The Death Penalty Worldwide
Many countries in the developing world, including China, India and a substantial number of nations in the Middle East and Africa, continue to use the death penalty, but few industrialized countries still employ the practice. Indeed, of the major industrial democracies, only the United States, Japan and South Korea still use capital punishment. No Western European or Central European countries execute felons, regardless of the severity of the crime. The same is true in Canada, Mexico, Australia and much of Southern Africa. Moreover, many countries that still have death penalty laws on the books, including Russia and Brazil, have stopped executing inmates.
In Europe and elsewhere, the worldwide abolition of the death penalty has become a major human rights issue, and countries like the United States are routinely criticized for continuing to execute inmates.

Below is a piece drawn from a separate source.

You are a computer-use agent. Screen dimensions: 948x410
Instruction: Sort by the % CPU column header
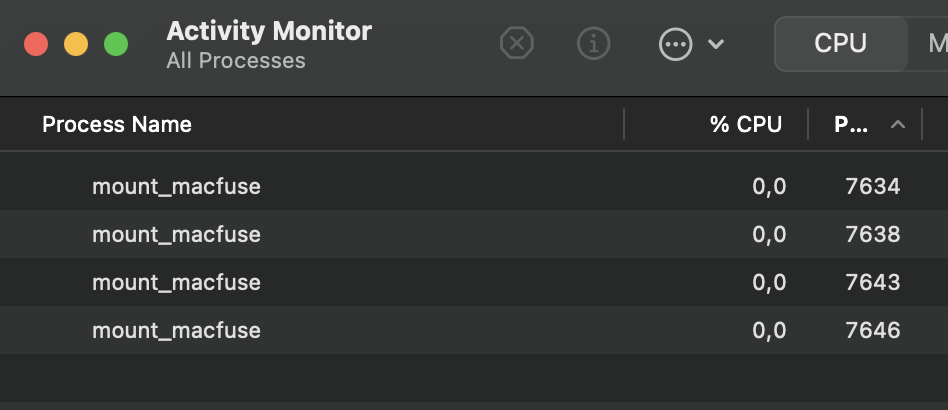[x=745, y=125]
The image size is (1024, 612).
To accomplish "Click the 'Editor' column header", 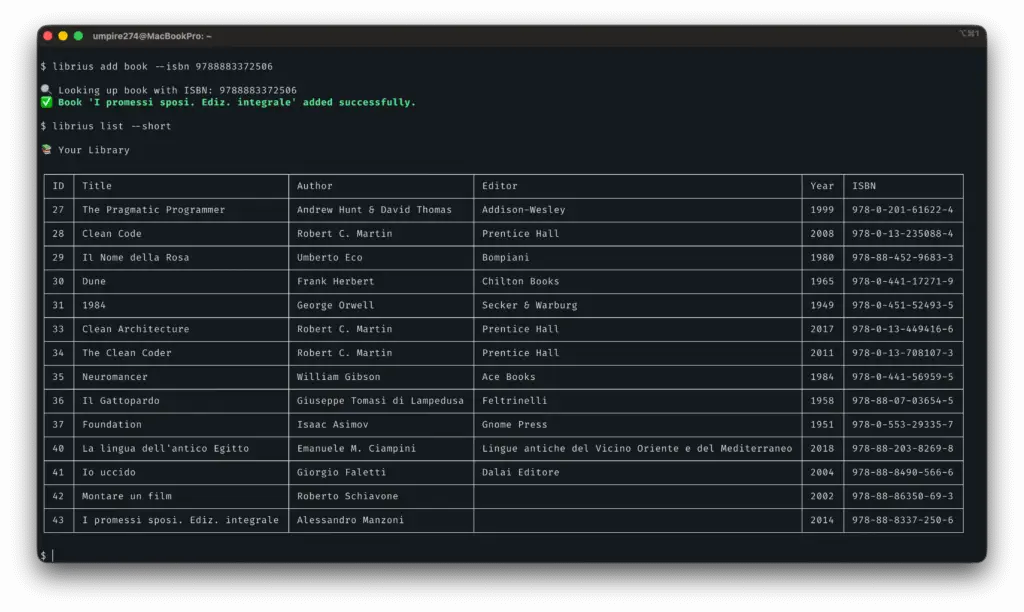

Since criminal justice issues largely rest with each individual state in the U.S., executions likely will continue to take place unless the Supreme Court rules that capital punishment is unconstitutional, which most legal experts believe is unlikely in the near future. Likewise, the debate over the death penalty itself also will go on, as both supporters and opponents continue to grapple with the moral, legal and practical aspects of this complex issue.